The Tower said the female bird, Merlina, was the “Queen of the Tower ravens”, and since joining the resident ravens in 2007 had been the “undisputed ruler of the roost”.
In the wild ravens typically live for up to about 15 years, but those kept by humans often live to be over 20, with some at the Tower of London previously known to reach 40 years old.
“We have some really unhappy news to share,” a Twitter post by the Tower of London said.
“Our much-loved raven Merlina has not been seen at the Tower for several weeks, and her continued absence indicates to us that she may have sadly passed away.
“Though it isn’t unusual for our ravens to roam outside the walls, free-spirited Merlina has previously always returned to the Tower and to the Ravenmaster and his team, with whom she shared a wonderfully close bond.”
The resident ravens which are kept at the Tower are shrouded in myth, which holds that if the ravens are lost or fly away, the Crown will fall and Britain with it.
A minimum of six ravens are supposed to be kept at the tower, and even with Merlina’s departure, there are still seven.
William the Conqueror built the imposing stone tower at the centre of his London fortress in the 1070s, but it wasn’t until the reign of Charles II, 600 years later, that – the legend goes, a witch told him should the ravens ever leave the Tower, the monarchy would fall.
During the medieval period ravens were common scavengers in London, but historians believe the emergence of the myths may have been the work of the Victorian imagination, with fascination in ravens surging following the publication of Edgar Allan Poe’s narrative poem The Raven in 1845.
During the Blitz of the Second World War, the ravens were apparently used as unofficial spotters for enemy planes and bombs, resulting in just one raven – named Gripp – surviving.

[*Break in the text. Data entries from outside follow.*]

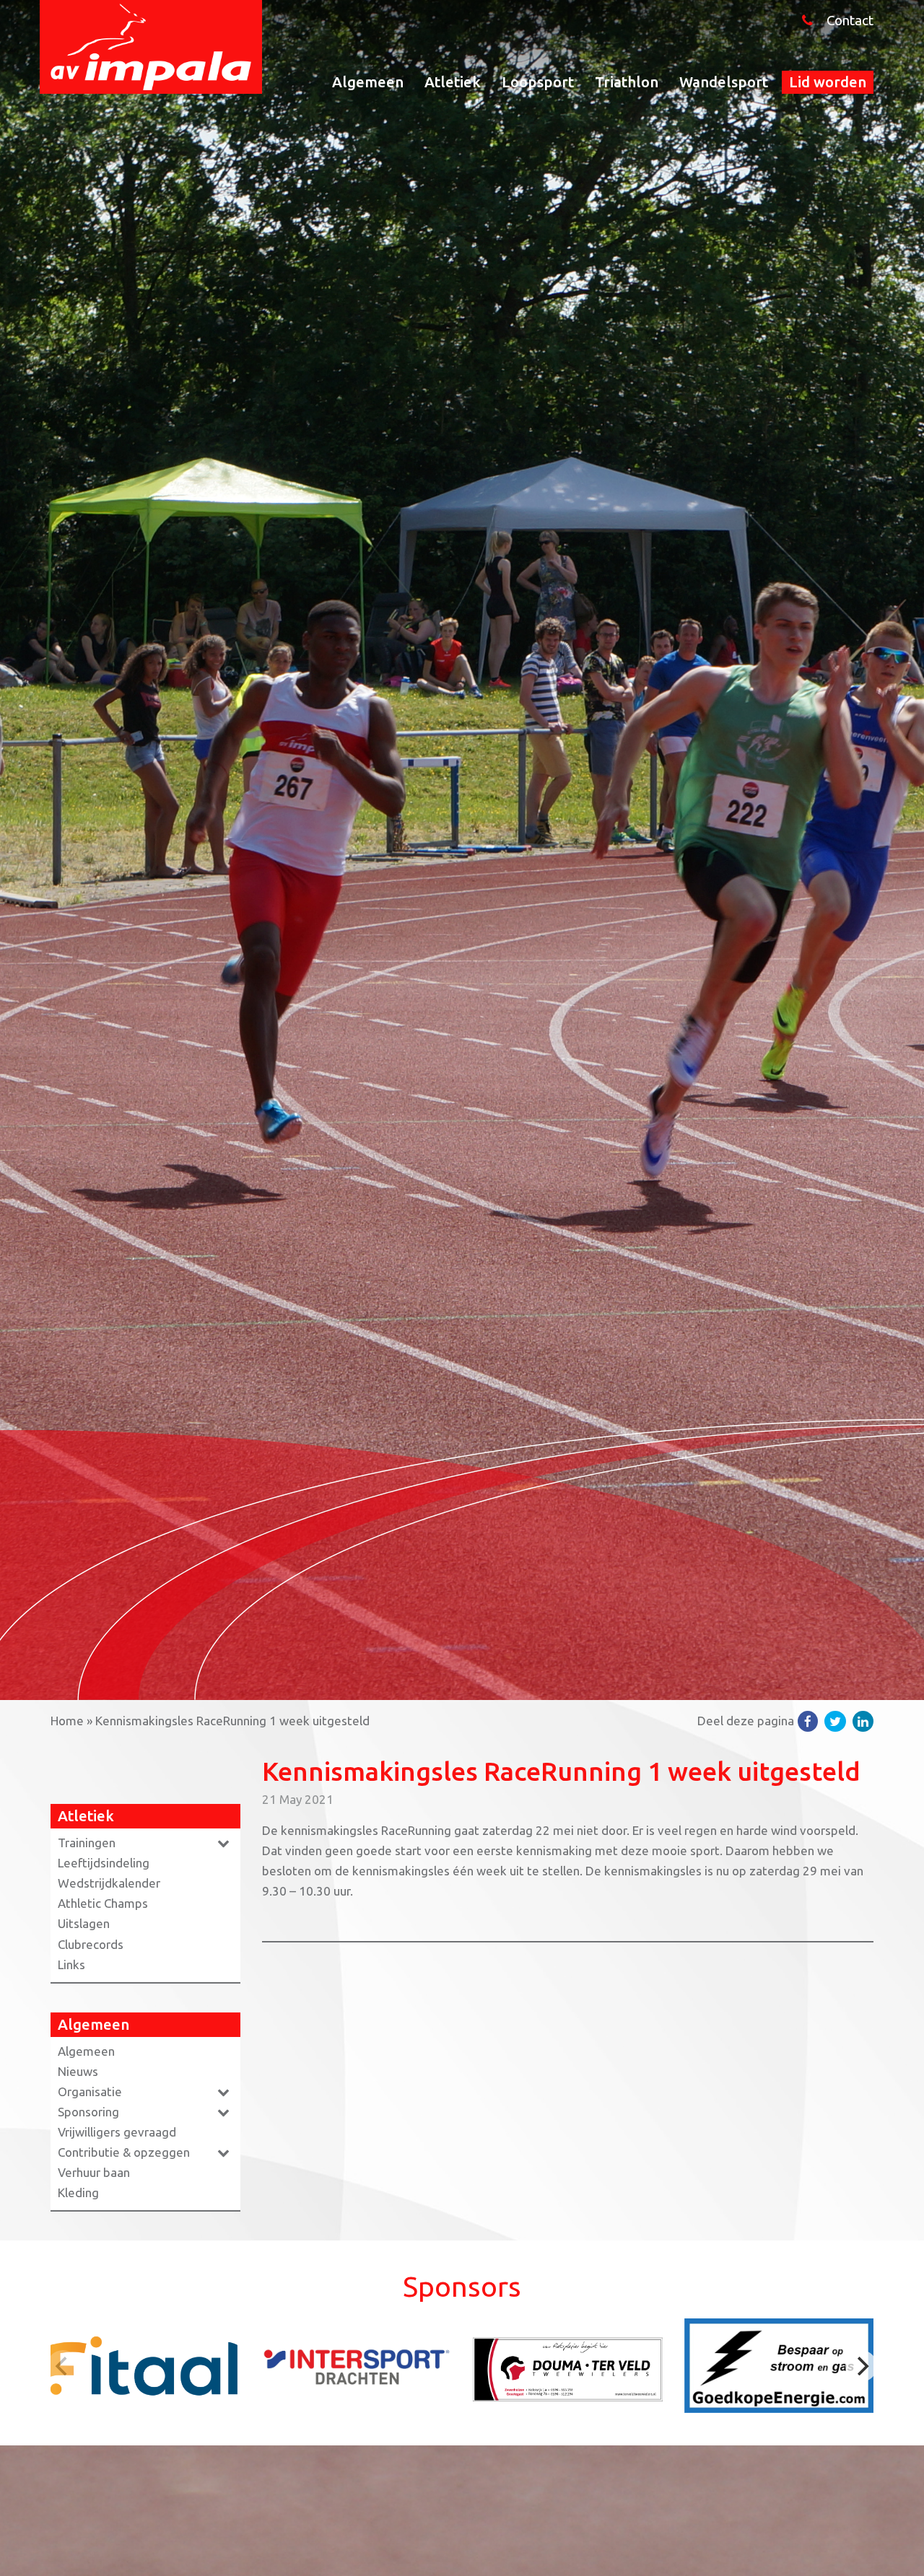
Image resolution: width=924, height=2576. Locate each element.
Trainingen (87, 1842)
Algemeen (368, 82)
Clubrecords (90, 1944)
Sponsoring (88, 2112)
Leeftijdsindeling (103, 1863)
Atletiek (452, 82)
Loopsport (538, 82)
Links (71, 1964)
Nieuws (78, 2071)
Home (67, 1720)
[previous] (63, 2366)
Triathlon (626, 82)
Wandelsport (723, 82)
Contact (850, 20)
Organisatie (90, 2091)
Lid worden (827, 82)
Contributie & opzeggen (124, 2152)
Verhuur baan (94, 2172)
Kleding (78, 2192)
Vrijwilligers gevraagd (117, 2132)
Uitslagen (84, 1923)
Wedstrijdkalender (109, 1883)
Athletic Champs (103, 1903)
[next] (861, 2366)
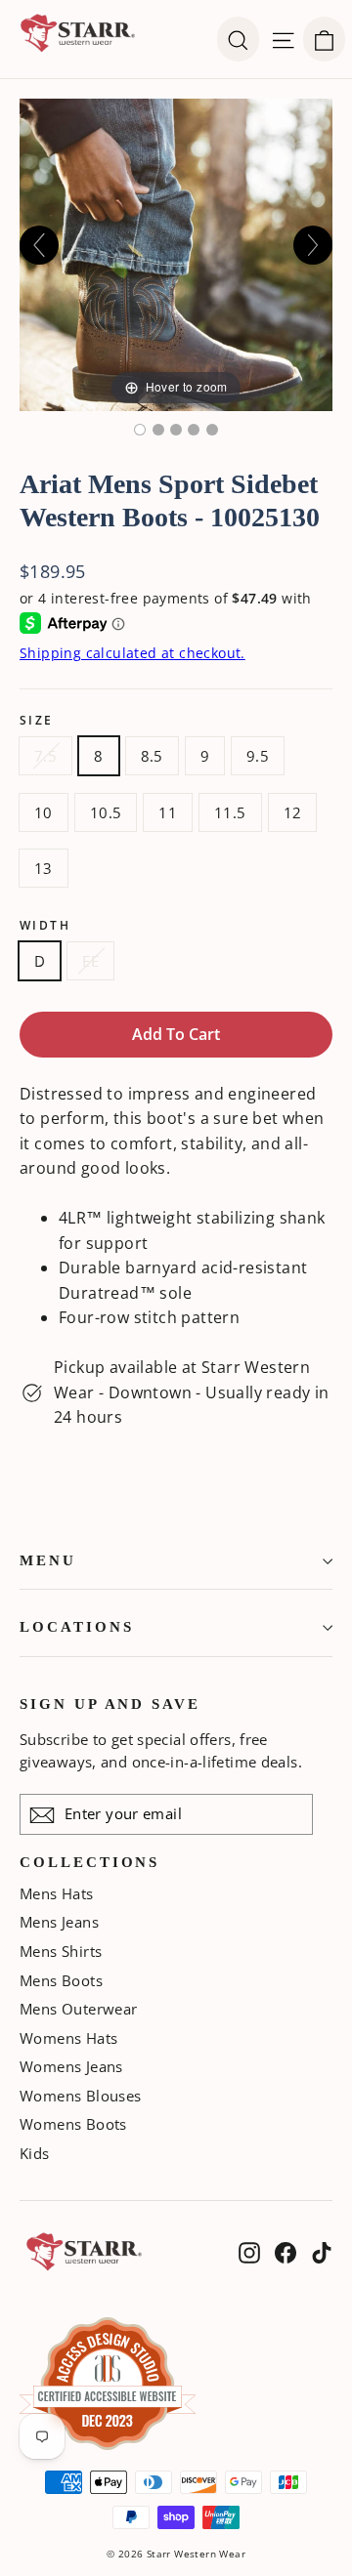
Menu (48, 1560)
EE (90, 961)
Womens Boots (73, 2124)
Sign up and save (110, 1704)
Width (45, 926)
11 (167, 812)
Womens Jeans (71, 2066)
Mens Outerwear (79, 2008)
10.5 (106, 812)
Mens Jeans (59, 1922)
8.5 (152, 756)
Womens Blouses (81, 2095)
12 (293, 812)
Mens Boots (61, 1980)
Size (37, 720)
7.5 (45, 756)
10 (43, 812)
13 (43, 868)
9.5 (257, 756)
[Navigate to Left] (39, 245)
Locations (76, 1627)
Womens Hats (68, 2038)
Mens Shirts (61, 1951)
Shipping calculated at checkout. (132, 653)
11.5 (230, 812)
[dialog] (324, 39)
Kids (35, 2153)
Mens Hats (57, 1893)
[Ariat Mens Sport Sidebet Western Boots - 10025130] (140, 430)
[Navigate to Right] (312, 245)
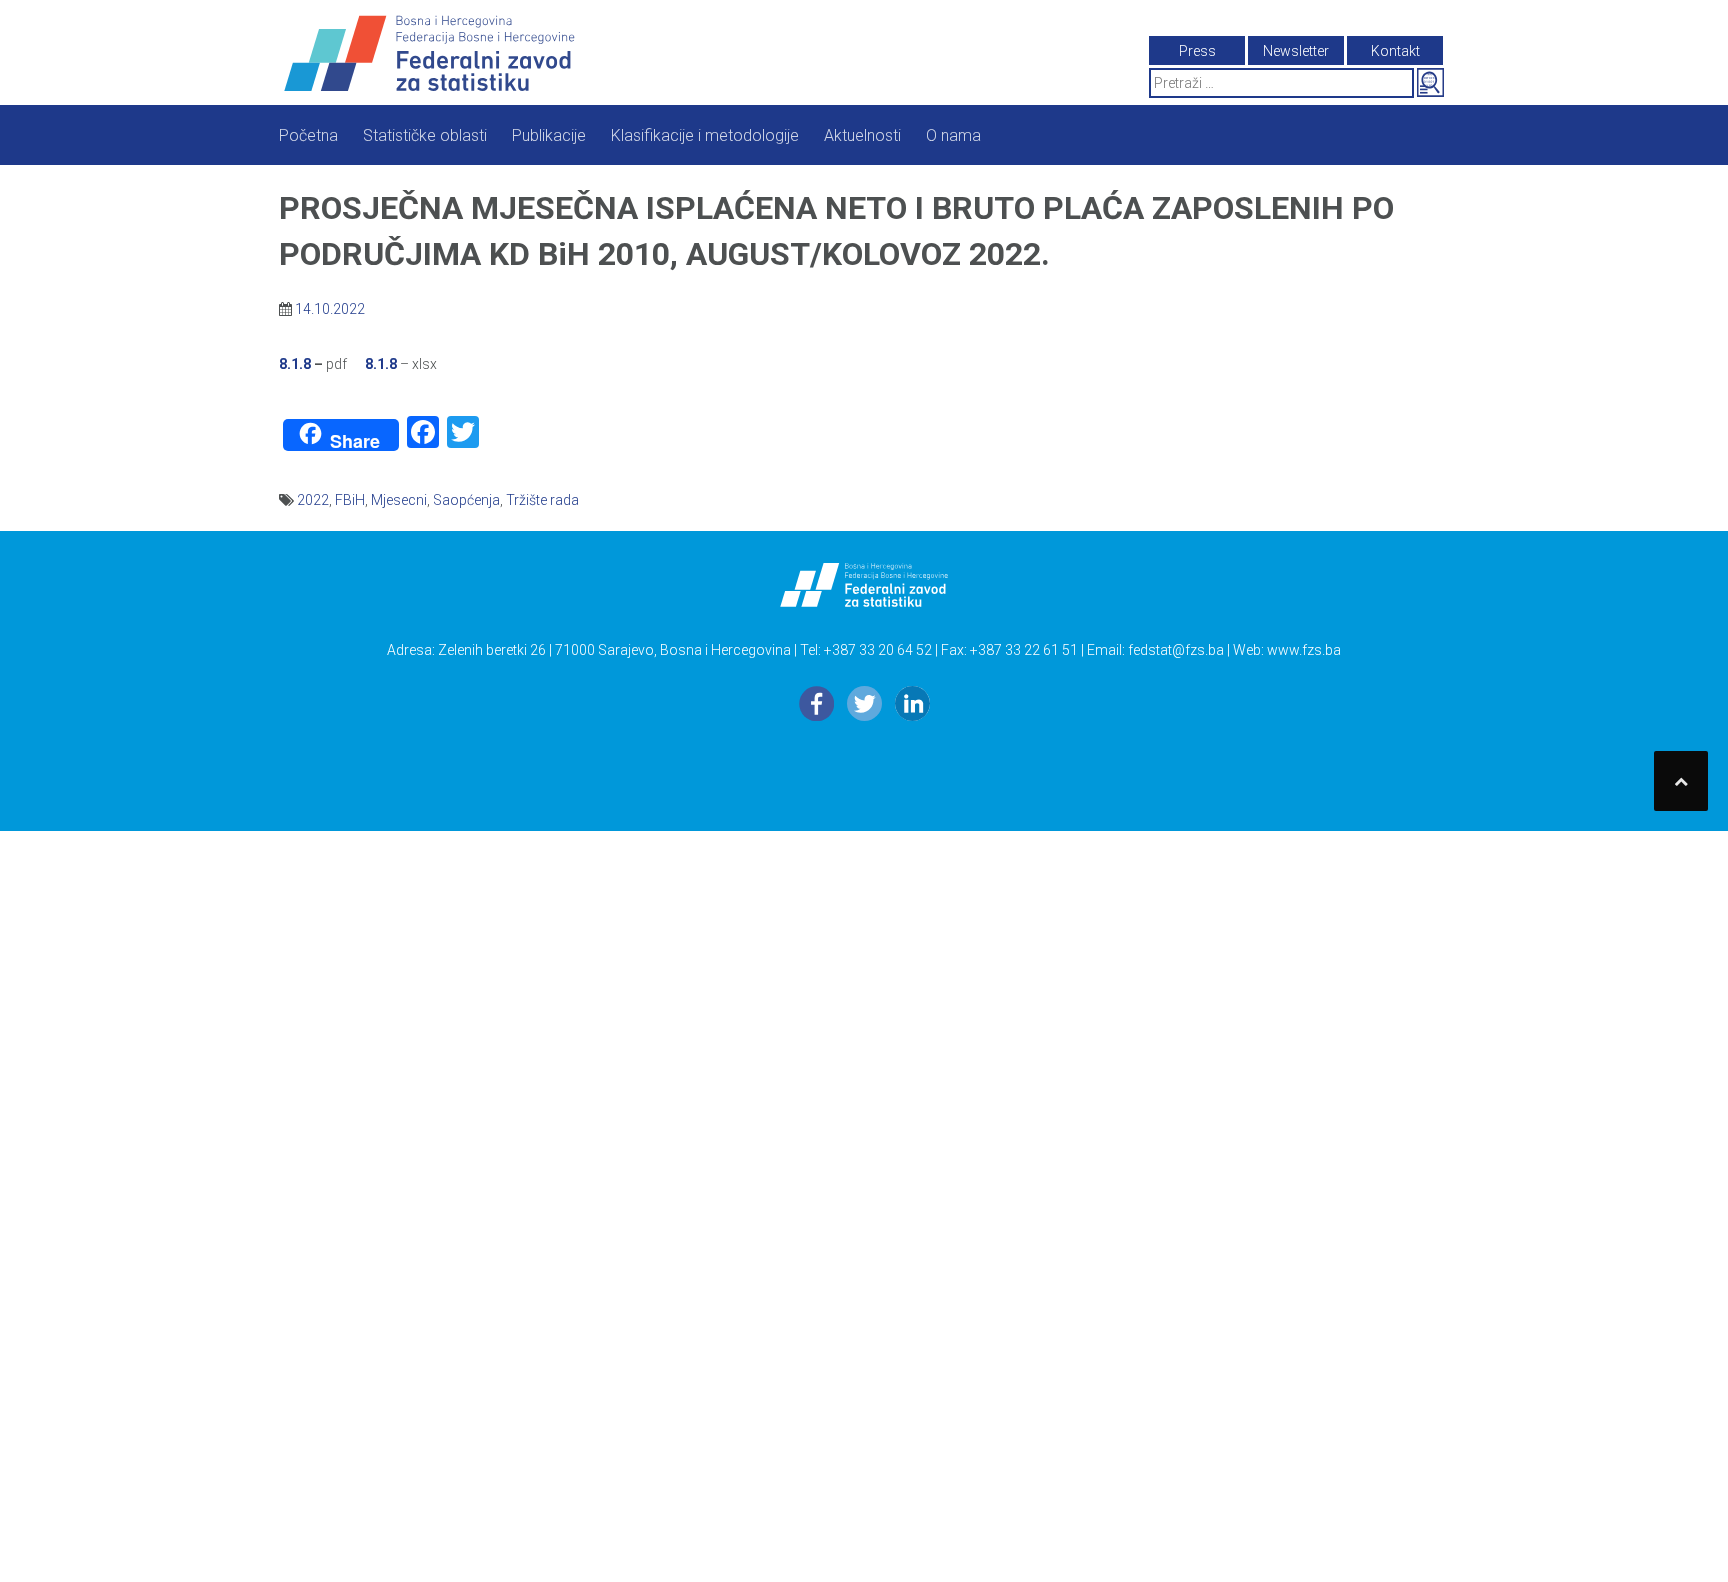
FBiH (350, 500)
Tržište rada (542, 500)
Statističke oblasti (425, 135)
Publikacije (549, 135)
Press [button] (1197, 51)
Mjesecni (399, 500)
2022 (313, 500)
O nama (953, 135)
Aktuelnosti (862, 135)
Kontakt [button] (1395, 51)
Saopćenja (466, 500)
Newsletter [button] (1296, 51)
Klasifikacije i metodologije (705, 135)
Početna (308, 135)
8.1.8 (295, 364)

As a result, Winston Churchill ordered a minimum of six be kept at the tower at all times.
Until Merlina’s departure, the ravens — collectively known as an “unkindness” or a “treachery” — numbered eight.
“We now have seven ravens here at the Tower — one more than the required six, so we don’t have any immediate plans to fill Merlina’s vacancy,” the Tower said.
“However in time we hope that a new chick from our breeding programme will be up to the formidable challenge of continuing her legacy.
“Since joining us in 2007, Merlina was our undisputed ruler of the roost, Queen of the Tower Ravens. She will be greatly missed by her fellow ravens, the Ravenmaster, and all of us in the Tower community.”
Chris Skaife, the Ravenmaster, told the BBC’s Today programme Merlina had not been seen since before Christmas.
He said: “Just before Christmas, before we went into the lockdown, we were putting the ravens to bed, and she didn’t come back. Merlina is a free-spirited raven and has been known to leave the Tower precincts on many occasions. But I’m her buddy and normally she comes back to us, but this time she didn’t, so I do fear that she is not with us anymore.”
Asked if there were still more than six, Mr Skaife said: “Obviously as the Ravenmaster, my concern is looking after the kingdom – should the Ravens leave the Tower of London it will crumble to dust and great harm will befall the kingdom – of course that is myth and legend – but we do have seven ravens here at the Tower of London, six by royal decree and we still have a spare one, so we’re ok at the moment.”
Mr Skaife said the Ravens are well looked after at the Tower, and he even goes to Smithfield Market, the other side of St Paul’s Cathedral from the Tower, where he buys meat for them.
He said: “Though nowadays they mostly have more specialist food, such as rats and mice and chicks, and biscuits soaked in blood, on occasion.”
Ravens are highly intelligent birds, with one of the largest brains of any bird species. They have been observed solving complex problems, and it has been argued that they are just one of four species known to be able to display “displacement” – the ability to communicate to others about objects or events which are distant in space and time from the moment of communication – for example about the location of food.
They are also among the most playful of bird species, known to use twigs as toys, undertaking spectacular aerobatics with one another, and have been observed repeatedly sliding down banks of snow – apparently for fun.
Though they are well known, numbers of ravens in the UK remain relatively low, with fewer than 10,000 breeding pairs.